Diğer mahkemelerle, Anayasa Mahkemesi arasındaki görev uyuşmazlıklarında, Anayasa Mahkemesinin kararı esas alınır.
B) SAYIŞTAY
Sayıştay, Anayasa’nın 160. maddesinde düzenlenmiş bir hesap mahkemesidir. Sayıştay yasama organı adına bütçe uygulamalarını denetler ve kesin hükme bağlar.
Sayıştay’ın denetleme görevi ile aldığı kararlar idari karar kabul edilirken; sorumluların hesap ve işlemlerini kesin hükme bağlama görevi gereği aldığı kararlar yargısal karar kabul edilmektedir.
C) HAKİMLER VE SAVCILAR KURULU
Hâkimler ve Savcılar Kurulu onüç üyeden oluşur.

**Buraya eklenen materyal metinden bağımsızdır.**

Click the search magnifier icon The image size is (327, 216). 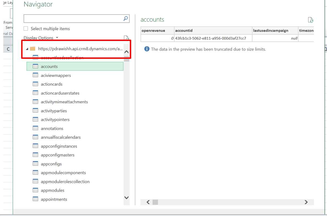(125, 19)
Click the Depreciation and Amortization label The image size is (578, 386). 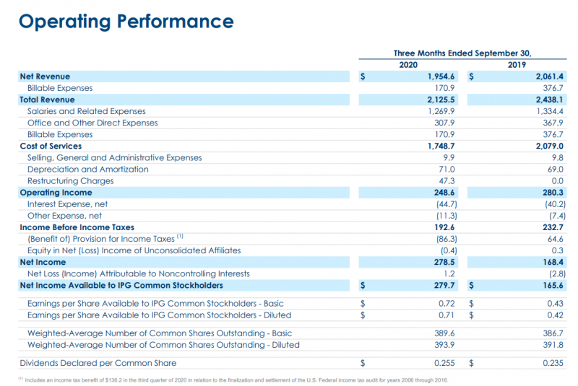[x=87, y=169]
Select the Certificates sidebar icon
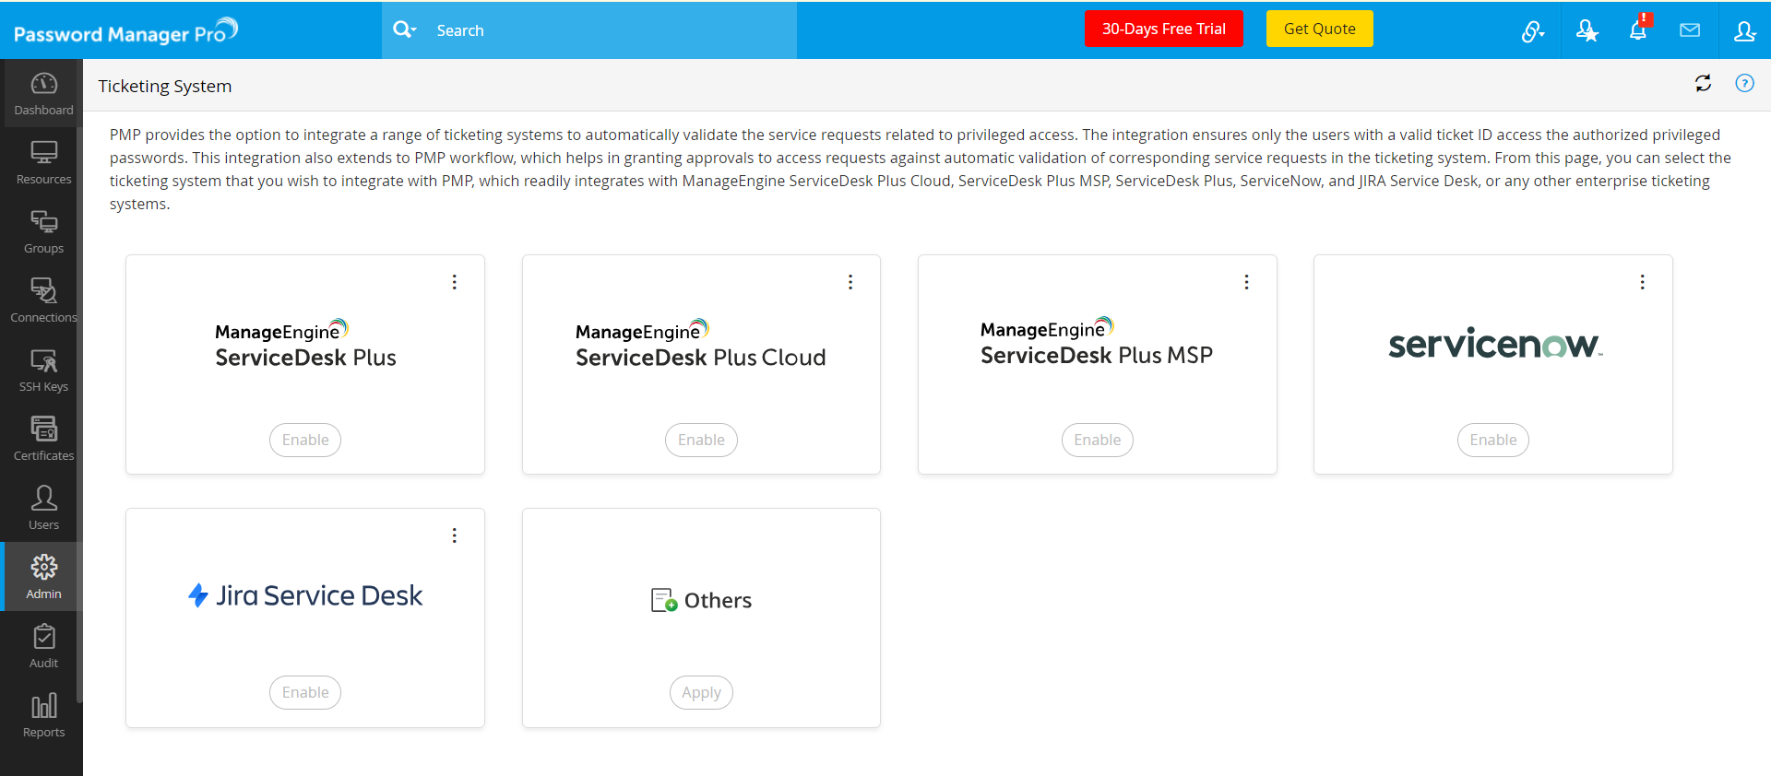 pyautogui.click(x=43, y=440)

Kurulun Başkanı Adalet Bakanıdır. Adalet Bakanlığı Müsteşarı Kurulun tabiî üyesidir. Ancak yeni sistemde müsteşarlık makamı kaldırıldığından Adalet Bakan Yardımcılarından birine bu görev verilmektedir. Kurula Cumhurbaşkanı tarafından adli yargı hakim ve savcıları arasından 3 üye, idari yargı hakim ve savcıları arasından 1 üye seçilir. Adalet Bakanı ve Bakan Yardımcısını da Cumhurbaşkanı tarafından atandığına göre kurulun 6 üyesi Cumhurbaşkanı tarafından belirlenir. Geriye kalan 7 üye meclis tarafından belirlenir. Meclis 3 üyeyi Yargıtay, 1 üyeyi Danıştay ve 3 üyeyi hukuk alanındaki öğretim üyeleri ile avukatlar arasından seçmektedir.
Hakimler ve savcılar kurulunun görev ve yetkileri Anayasa’nın 159. maddesinde, “Kurul, adlî ve idarî yargı hâkim ve savcılarını mesleğe kabul etme, atama ve nakletme, geçici yetki verme, yükselme ve birinci sınıfa ayırma, kadro dağıtma, meslekte kalmaları uygun görülmeyenler hakkında karar verme, disiplin cezası verme, görevden uzaklaştırma işlemlerini yapar; Adalet Bakanlığının, bir mahkemenin kaldırılması veya yargı çevresinin değiştirilmesi konusundaki tekliflerini karara bağlar; ayrıca, Anayasa ve kanunlarla verilen diğer görevleri yerine getirir” şeklinde sayılmıştır.